Typically, when we talk about protein sources, we refer to meat items. But interestingly there are good numbers of vegetables that are rich in protein. If you are vegan or like vegetables in your diet then you can fill your protein requirements from these vegetables.
Not all of these vegetables are high in protein. Instead, you can consider some as sources of high amount of protein. Below are descriptions of some of the high protein vegetables for you.
Traditionally Lentils are well known as good sources of protein. Specifically, beans, string beans, chickpeas are the best sources of plant-based proteins. Within the legume class, Lentils are the best. Cooked lentils have almost 18 grams protein per cup. And the calorie amount is 230 calories in each serving. Lentils contains not only protein but also dietary fiber as well as micronutrients such as folate, thiamin, iron, and phosphorus. You can toss lentils into cold salad, use lentils in a soup, or mold lentils into preparing meat-free dishes.
Protein amount: There are 17.9 g of protein per cup boiled lentils.
Broccoli is used as a side dish in most cases to accompany red meat (beef, mutton) or sometimes lean-meat (chicken). Other than protein, broccoli also contains folate, vitamins C and K in abundant. All of these are anti-cancer chemicals.
Protein amount: There are 2.6 grams of protein per cup of broccoli.
Peas are good sources of protein. Moreover, there are vitamins such as A, C, thiamin as well as iron and phosphorous in peas. Heart disease is hugely reduced due to regular intake of peas as it contains B vitamins and folate. You will also find fibers in peas. You can toss peas into salads; use them with chicken breast, or pasta.
Protein amount: There are 8.6 g proteins per 1 cup peas.
Asparagus is rich in protein and is also a common food item in lunch and dinner. The green vegetable is also diuretic and therefore good for water retention. This vegetable is rich in protein, vitamin K, antioxidants and potassium.
Protein amount: There are 2.4 grams of protein in 100 grams of asparagus.
Pumpkin seeds are very rich in protein. These seeds are popularly used in preparation of diets suitable for patients of gastric or cancer (lung, breast or colorectal). Moreover, the seeds can be used as alternative to snacks. These seeds are also good antioxidants. If you want to reduce inflammation and oxidative stress then pumpkin seeds are there.
Protein amount: There are 5.2 grams proteins per ounce roasted pumpkin seeds.
Soybeans are the best type of beans available. You will be amazed to know that after cooking a cup of soybean contain almost the same amount of protein that you get from 150 grams of chicken. Like quinoa this bean is also a complete plant protein.
You will also get good amount of carbohydrates and fats (mostly fatty acids). You can also improve your digestive tract health from the insoluble fiber present in these beans. Besides, the unsaturated fat will also promote your cardiovascular health.

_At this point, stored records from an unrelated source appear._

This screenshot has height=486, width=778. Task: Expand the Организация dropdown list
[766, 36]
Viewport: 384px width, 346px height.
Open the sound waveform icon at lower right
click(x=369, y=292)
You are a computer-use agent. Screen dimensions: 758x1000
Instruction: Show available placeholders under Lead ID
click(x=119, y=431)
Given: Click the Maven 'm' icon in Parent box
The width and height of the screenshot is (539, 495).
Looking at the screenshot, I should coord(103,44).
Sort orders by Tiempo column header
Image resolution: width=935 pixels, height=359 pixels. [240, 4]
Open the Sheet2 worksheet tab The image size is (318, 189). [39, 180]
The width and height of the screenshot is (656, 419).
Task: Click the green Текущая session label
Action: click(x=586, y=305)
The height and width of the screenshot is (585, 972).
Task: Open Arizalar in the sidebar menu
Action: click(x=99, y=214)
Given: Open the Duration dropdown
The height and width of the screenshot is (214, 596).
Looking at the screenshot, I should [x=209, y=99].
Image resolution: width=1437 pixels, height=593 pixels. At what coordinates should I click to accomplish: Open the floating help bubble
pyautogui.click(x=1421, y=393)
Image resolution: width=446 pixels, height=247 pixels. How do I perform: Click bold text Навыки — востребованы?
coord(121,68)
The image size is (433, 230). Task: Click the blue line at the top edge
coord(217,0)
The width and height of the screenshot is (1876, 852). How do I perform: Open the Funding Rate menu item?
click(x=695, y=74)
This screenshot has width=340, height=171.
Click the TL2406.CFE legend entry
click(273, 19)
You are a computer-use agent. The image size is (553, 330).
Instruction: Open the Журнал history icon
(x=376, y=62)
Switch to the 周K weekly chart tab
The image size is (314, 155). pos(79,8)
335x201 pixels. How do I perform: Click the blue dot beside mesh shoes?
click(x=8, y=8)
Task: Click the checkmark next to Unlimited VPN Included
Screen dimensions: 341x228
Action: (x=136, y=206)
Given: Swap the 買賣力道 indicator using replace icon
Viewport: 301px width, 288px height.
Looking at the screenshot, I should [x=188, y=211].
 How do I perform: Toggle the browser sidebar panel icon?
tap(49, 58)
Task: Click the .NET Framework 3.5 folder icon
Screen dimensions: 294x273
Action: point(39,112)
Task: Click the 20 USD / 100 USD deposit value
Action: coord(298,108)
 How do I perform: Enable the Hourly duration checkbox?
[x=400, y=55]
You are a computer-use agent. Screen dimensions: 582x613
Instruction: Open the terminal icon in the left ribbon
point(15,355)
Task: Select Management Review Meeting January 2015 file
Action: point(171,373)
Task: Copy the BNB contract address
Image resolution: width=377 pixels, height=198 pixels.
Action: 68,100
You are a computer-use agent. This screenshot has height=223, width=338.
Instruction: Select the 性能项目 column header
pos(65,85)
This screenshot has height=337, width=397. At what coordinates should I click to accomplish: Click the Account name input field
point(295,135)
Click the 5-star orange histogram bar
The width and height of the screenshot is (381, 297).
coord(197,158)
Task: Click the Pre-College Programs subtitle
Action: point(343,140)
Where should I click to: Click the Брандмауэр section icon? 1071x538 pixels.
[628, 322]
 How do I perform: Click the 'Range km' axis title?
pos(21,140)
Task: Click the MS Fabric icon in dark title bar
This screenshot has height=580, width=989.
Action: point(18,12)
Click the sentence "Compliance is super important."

Protein amount: There are 28.6 grams proteins per cup boiled soybeans.
Edamame is a popular food item rich in protein. If you have ever taken Sushi at a Japanese food restaurant then you must know this vegetable very well. These small sized vegetables are typically boiled or steamed before eating. You can easily pair this vegetable food item with your mainly meat based protein food and meet the daily protein requirements cost effectively.
Protein amount: There are 16.9 grams proteins per cup cooked edamame.
Sprouts (Mung Bean)
Used mainly with other vegetable items, fish or meat like turkey-and-cheese sandwich, this vegetable is full of protein. This vegetable can also be used as an added crunch especially with salad dishes. This is regarded as great source of plant-based protein. These sprouts are typically cooked with lecithin (lower cholesterol) and zinc (optimize your physical performance).
Protein amount: There are 2.5 grams proteins per cup cooked sprouts.